SET OF TASKS:
- a) From the text on cell turnover in the human body, copy the passage starting at "About the only" and ending at "learning takes place.".
- b) According to the text on cell turnover in the human body, where do red blood cells go when they are discarded?

DOCUMENT SEGMENT:
_ _ _ _ _

“You may think of your body as a fairly permanent structure, but most of it is in a state of constant flux as old cells are discarded and new ones are generated.”
Even your bones, which you may think of as static and non-living, are full of cells called osteoclasts and osteoblasts that are forever (respectively) breaking down and rebuilding your bones as they adapt to the stresses they’re subjected to. (This is why bed-rest or being in weightlessness results in bone loss).
A fascinating article from the New York Times highlights the work of Doctor Jonas Frisén, of the Karolinska Institute in Stockholm, who hit on a method to estimate the average age of tissues. The method involves measuring the amount of Carbon-14 in the DNA of various tissues.
A pulse of artificially-generated Carbon-14 was created in the atmosphere in the years that above-ground nuclear testing was allowed, and since then the level (which was double the normal background level) has been slowly returning to normal. This Carbon-14 entered the food chain as plants absorbed it and incorporated it into their bodies, and from there it percolated into all living things, including us. The amount of Carbon-14 in the DNA of our tissues reveals the average age of the cells making up those tissues, since the DNA is fabricated at the birth of the cell.
Frisén’s work, and that by other researchers, tells us the following:
- “The epithelial cells that line the surface of the gut have a rough life and are known to last only five days. Ignoring these surface cells, the average age of those in the main body of the gut is 15.9 years.”
- “Red blood cells, bruised and battered after traveling nearly 1,000 miles through the maze of the body’s circulatory system, last only 120 days or so on average before being dispatched to their graveyard in the spleen.”
- “The epidermis, or surface layer of the skin, is recycled every two weeks or so.”
- “An adult human liver has a turnover time of 300 to 500 days.” This means that you have a new liver just about every year!
- “The entire human skeleton is thought to be replaced every 10 years or so in adults.”
- “The average age of all the cells in an adult’s body may turn out to be as young as 7 to 10 years.”
About the only pieces of the body that last a lifetime, on present evidence, seem to be the neurons of the cerebral cortex, the inner lens cells of the eye and perhaps the muscle cells of the heart. But even there, it’s the age of the DNA that Frisén’s method measures. There are ongoing processes that replace individual components of the cells around that DNA, meaning that even in the cerebral cortex and other “static” tissues, there may be considerable change taking place. And other work has shown that new neurons are in fact generated in the cerebral cortex, although presumably not in numbers sufficient to show up in Frisén’s work. Additionally, although cells in the brain may be long-lived, they still change; brain cells have a life-long ability to develop new connections with each other. This is how learning takes place.

_ _ _ _ _

AVAILABLE DATA:
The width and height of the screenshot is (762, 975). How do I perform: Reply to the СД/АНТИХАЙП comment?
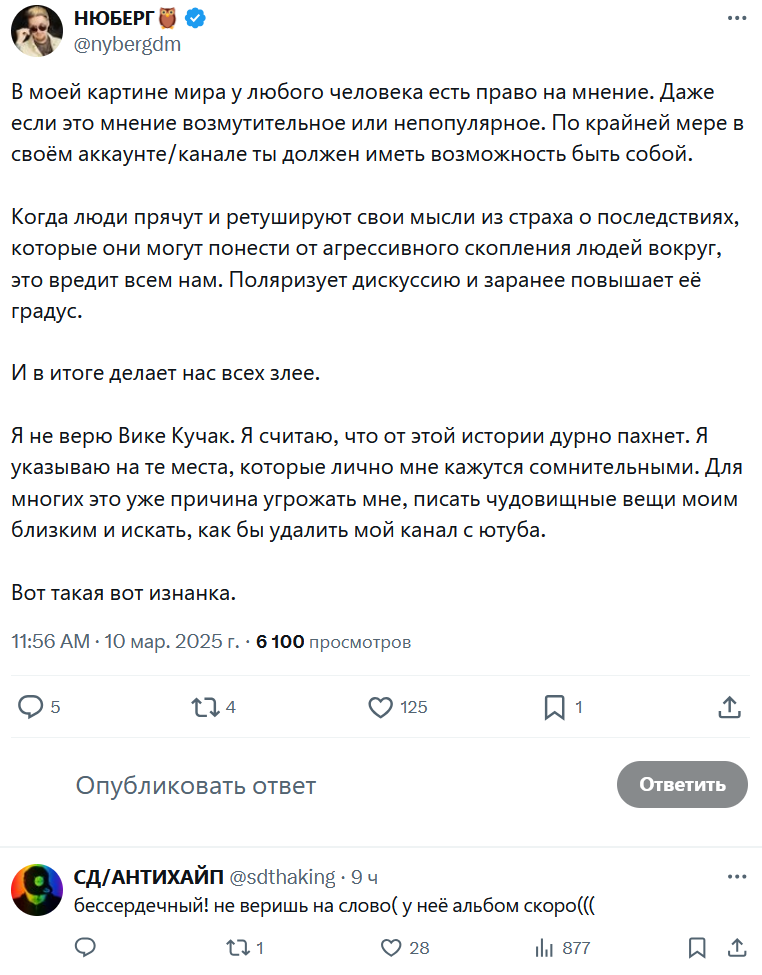[86, 947]
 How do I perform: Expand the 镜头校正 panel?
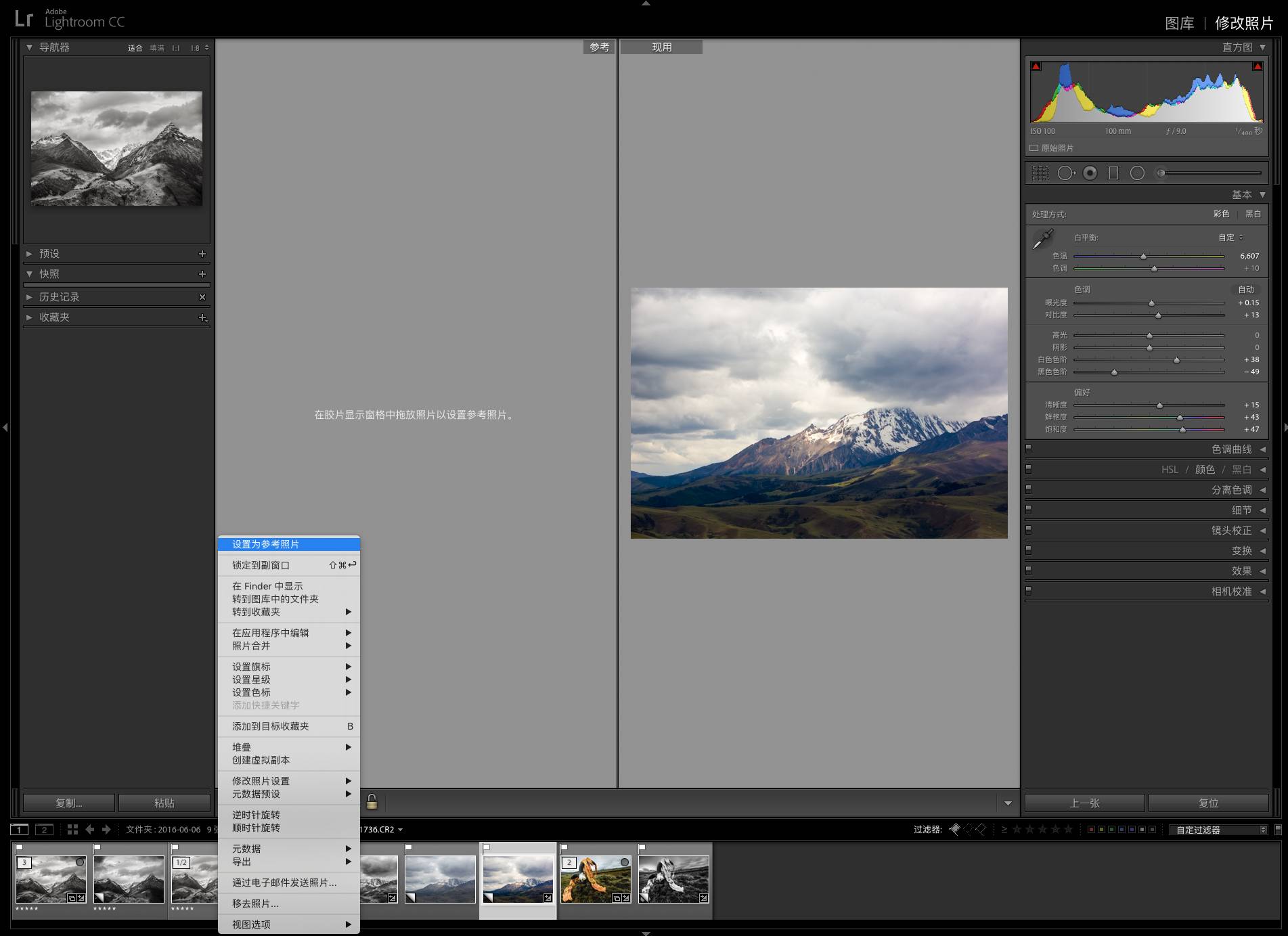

_ _ _ _ _

EXERCISE SOLUTIONS:
- a)
About the only pieces of the body that last a lifetime, on present evidence, seem to be the neurons of the cerebral cortex, the inner lens cells of the eye and perhaps the muscle cells of the heart. But even there, it’s the age of the DNA that Frisén’s method measures. There are ongoing processes that replace individual components of the cells around that DNA, meaning that even in the cerebral cortex and other “static” tissues, there may be considerable change taking place. And other work has shown that new neurons are in fact generated in the cerebral cortex, although presumably not in numbers sufficient to show up in Frisén’s work. Additionally, although cells in the brain may be long-lived, they still change; brain cells have a life-long ability to develop new connections with each other. This is how learning takes place.

- b) To their graveyard in the spleen.